What you will do:
Find and copy each line of the records where the string "તરણમ" shows up.

Information given:
========
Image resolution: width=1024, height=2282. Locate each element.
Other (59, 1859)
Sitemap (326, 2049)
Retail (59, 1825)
========
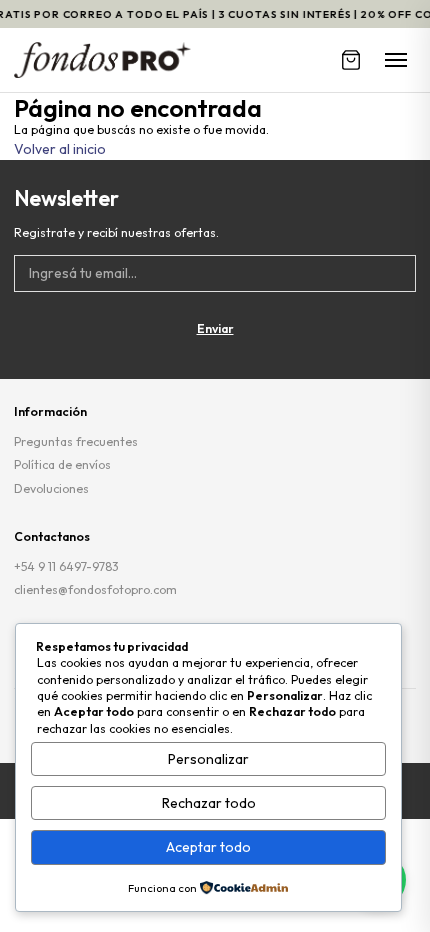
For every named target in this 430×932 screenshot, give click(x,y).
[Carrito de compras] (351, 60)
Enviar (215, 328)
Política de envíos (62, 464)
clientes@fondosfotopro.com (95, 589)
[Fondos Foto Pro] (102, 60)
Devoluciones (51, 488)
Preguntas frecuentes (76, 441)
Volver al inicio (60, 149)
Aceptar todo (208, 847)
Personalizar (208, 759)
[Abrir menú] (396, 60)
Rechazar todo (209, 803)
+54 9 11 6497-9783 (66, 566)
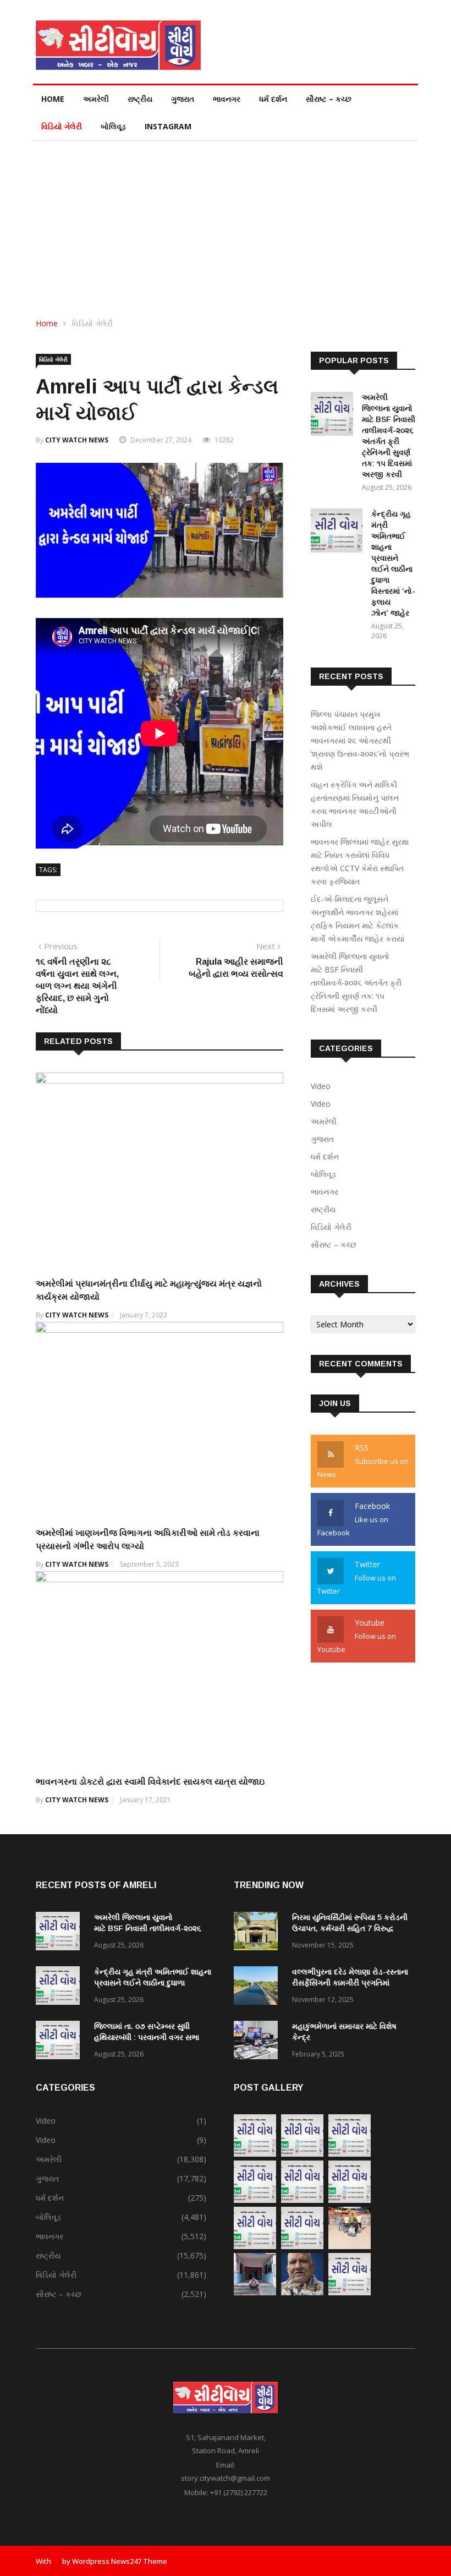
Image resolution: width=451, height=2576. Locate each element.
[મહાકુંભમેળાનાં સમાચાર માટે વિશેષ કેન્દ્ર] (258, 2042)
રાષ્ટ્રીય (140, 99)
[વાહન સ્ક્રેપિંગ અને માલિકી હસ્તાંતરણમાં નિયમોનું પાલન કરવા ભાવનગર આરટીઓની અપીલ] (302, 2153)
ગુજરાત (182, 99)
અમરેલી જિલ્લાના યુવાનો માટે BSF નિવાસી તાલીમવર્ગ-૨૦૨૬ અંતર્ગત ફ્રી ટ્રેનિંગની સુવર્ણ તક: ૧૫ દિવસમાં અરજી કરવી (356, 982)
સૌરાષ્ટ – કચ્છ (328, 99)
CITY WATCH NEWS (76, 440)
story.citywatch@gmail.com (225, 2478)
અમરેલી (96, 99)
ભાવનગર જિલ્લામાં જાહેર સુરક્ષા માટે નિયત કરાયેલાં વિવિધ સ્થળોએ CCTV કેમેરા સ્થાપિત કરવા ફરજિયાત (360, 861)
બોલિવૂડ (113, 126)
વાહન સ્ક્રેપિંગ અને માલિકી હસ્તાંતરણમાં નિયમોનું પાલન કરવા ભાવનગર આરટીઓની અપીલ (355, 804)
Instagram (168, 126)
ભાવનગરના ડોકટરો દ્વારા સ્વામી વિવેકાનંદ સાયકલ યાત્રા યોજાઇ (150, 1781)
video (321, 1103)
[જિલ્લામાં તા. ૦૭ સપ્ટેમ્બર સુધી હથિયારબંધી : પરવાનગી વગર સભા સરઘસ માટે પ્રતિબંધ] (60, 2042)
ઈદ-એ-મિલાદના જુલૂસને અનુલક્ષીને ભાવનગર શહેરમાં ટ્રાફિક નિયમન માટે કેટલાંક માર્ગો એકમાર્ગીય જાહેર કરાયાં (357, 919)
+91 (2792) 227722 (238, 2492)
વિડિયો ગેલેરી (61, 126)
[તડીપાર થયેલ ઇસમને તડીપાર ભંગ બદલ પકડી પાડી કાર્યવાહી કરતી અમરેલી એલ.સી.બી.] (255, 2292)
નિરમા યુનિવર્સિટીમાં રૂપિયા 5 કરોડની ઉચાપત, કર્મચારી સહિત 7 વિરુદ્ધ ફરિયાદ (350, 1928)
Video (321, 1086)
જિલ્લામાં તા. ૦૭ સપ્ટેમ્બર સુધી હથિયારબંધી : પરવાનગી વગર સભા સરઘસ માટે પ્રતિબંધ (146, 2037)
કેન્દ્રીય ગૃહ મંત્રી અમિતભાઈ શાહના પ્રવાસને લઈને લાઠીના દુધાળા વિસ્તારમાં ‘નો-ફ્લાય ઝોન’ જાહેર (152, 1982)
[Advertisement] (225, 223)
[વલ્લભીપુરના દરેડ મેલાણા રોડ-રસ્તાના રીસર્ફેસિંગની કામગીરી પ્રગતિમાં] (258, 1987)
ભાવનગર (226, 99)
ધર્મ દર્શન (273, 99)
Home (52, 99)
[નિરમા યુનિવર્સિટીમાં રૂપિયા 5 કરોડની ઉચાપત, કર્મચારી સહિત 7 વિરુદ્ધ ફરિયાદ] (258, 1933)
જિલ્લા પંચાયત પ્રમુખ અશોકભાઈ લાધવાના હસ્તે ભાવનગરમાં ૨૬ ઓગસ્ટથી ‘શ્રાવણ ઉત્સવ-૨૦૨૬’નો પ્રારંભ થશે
========
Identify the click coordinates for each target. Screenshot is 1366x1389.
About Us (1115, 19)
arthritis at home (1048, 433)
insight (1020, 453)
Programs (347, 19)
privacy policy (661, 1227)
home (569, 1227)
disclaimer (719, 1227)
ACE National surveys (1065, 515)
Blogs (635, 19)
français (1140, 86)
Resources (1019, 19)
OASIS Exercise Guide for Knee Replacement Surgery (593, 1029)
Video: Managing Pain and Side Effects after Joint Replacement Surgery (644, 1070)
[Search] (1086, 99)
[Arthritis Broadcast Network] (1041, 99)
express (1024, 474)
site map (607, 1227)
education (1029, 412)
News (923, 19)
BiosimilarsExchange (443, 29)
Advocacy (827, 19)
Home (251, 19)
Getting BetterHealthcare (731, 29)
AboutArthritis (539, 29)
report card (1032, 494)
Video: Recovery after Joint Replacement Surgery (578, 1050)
========
Result below:
[વાહન સ્ક્રેપિંગ અને માલિકી હસ્તાંતરણમાં નિયમોનું પાલન કરવા ભાવનગર આરટીઓની અપીલ] (302, 2153)
વાહન સ્ક્રેપિંગ અને માલિકી હસ્તાંતરણમાં નિયમોનું પાલન કરવા ભાવનગર આરટીઓની અપીલ (355, 804)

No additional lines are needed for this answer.